Sólo en pocas ocasiones el fervor amoroso da lugar a un exceso lírico.

El amor para la poeta son "los actos de transición que nos salvan la vida". La mujer es "un cuerpo impar". En lo imprevisible, cuando titula sexo a un poema, habla del máximo responsable de la iglesia católica, en una de sus pocas referencias políticas: "el papa es un asesino / bastante preciso"

4) Capacidad deconstructiva: Los poemas suelen tener una longitud de no más de diez versos y la puntuación utilizada se limita a las comas. Creando unidades semánticas en cada verso y encabalgando en los momentos precisos, la poeta construye y deconstruye a la vez la estrofas que forman los poemas, generando variadas lecturas y entramando el núcleo de la palabra. En numerosas ocasiones juega a la agramaticalidad y, sin embargo, ésta puede pasar desapercibida. En otros casos, el juego es cubista y se basa en la yuxtaposición. Ella misma la define en un poema: "escribiremos pues con algunas imágenes / menos, otras en medio de nosotras..."

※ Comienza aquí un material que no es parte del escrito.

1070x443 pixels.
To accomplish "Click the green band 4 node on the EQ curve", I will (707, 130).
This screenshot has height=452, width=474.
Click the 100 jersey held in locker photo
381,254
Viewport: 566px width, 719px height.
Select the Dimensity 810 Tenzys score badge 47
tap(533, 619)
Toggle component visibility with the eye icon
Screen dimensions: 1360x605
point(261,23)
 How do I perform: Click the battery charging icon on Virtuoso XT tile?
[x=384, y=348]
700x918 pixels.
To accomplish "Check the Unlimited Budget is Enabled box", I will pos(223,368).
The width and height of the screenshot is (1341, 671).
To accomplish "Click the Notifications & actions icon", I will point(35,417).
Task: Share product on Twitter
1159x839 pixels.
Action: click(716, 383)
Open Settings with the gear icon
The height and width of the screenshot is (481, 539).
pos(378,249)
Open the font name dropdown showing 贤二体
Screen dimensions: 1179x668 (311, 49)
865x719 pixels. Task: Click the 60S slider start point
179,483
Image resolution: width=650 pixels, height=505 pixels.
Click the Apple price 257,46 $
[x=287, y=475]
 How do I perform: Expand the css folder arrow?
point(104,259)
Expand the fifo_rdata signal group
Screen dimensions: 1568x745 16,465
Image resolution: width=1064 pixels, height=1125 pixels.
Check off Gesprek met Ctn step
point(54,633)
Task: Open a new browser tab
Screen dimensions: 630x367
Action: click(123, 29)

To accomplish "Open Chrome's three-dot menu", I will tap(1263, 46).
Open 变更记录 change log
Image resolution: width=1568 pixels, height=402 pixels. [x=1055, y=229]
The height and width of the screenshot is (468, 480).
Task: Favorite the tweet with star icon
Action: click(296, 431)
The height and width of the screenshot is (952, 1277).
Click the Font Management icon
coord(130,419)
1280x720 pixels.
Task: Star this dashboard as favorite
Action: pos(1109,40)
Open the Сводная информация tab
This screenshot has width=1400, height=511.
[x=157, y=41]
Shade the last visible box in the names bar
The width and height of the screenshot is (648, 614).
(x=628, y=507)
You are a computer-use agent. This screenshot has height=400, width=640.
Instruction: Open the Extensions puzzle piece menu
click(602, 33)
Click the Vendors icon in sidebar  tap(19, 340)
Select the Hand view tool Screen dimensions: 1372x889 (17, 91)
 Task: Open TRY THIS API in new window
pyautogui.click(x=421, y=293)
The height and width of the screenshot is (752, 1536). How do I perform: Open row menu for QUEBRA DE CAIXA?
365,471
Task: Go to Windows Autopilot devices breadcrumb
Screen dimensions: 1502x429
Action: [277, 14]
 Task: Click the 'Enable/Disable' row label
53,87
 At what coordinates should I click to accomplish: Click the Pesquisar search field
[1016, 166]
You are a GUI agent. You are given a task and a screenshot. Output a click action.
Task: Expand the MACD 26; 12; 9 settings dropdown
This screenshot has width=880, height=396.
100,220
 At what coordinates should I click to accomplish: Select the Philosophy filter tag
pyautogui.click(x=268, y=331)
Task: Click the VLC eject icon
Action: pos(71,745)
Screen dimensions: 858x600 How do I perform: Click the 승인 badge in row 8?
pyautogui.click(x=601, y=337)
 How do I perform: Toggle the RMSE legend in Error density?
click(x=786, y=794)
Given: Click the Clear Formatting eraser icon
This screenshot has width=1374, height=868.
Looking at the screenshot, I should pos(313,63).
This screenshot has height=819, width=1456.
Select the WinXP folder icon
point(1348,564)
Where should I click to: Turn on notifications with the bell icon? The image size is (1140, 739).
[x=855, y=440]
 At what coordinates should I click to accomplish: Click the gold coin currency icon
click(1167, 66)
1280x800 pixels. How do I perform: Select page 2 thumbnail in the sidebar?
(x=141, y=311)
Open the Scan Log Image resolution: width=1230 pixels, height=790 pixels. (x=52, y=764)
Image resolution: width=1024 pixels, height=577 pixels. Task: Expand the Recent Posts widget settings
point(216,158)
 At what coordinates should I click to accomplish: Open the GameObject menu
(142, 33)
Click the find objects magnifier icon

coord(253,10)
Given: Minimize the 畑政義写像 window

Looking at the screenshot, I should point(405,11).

5) La propia reflexión metapoética, que se extiende a lo largo de todo el libro, y su forma de imbricarla de las más variadas maneras, le da un carácter especial: "no firmo la prosa", escribe Nicole.

La poeta transmite la paz y tranquilidad de su escritura:

"al final de un poema me calmo
siempre del lado lento de la voz"

Su orientación hacia una poética esencialista queda reflejada en este manifiesto:

"hay tal vez demasiadas palabras
como en este momento
ir a pensar en un poema"

6) A lo largo de todo el libro, aparece un análisis de la subjetividad y la identidad subyacente. Su mirada, en este punto, es de nuevo original y creativa. Un poema habla específicamente de ésto:

RETRATO

hoy me acostumbro
a responder con un sí o una pregunta
afuera y dentro de mi cabeza
un lujo o si acaso
es claro y frágil, anécdota o envite
una inclinación, una segunda naturaleza
me acostumbro al frotamiento
de las paradojas y los perfumes el bello equívoco
no me aclimato al ruido del gis

En este otro poema el paisaje y la identidad se confunden:

PARAJE

cada vez que me instalo
en un pronombre además del puro yo
me sustraigo de la inquietud
al apuntar con el dedo
la forma movediza de las relaciones
pero la última aflicción viene de la imagen:
a lo lejos
un yo fatal delira en la belleza impersonal

Nicole es la concreción poética y el dominio del lenguaje. Sabe que tenemos el "don de agravar la belleza" y que ésta no necesita adornos superfluos. Por eso su poesía es tan intensa, desnuda y pura. Una poeta, que ha hecho guiños también a la novela-poema en una línea no tan alejada de Anne Carson, que merece una atención mucho mayor por parte de las editoriales de poesía de nuestro país.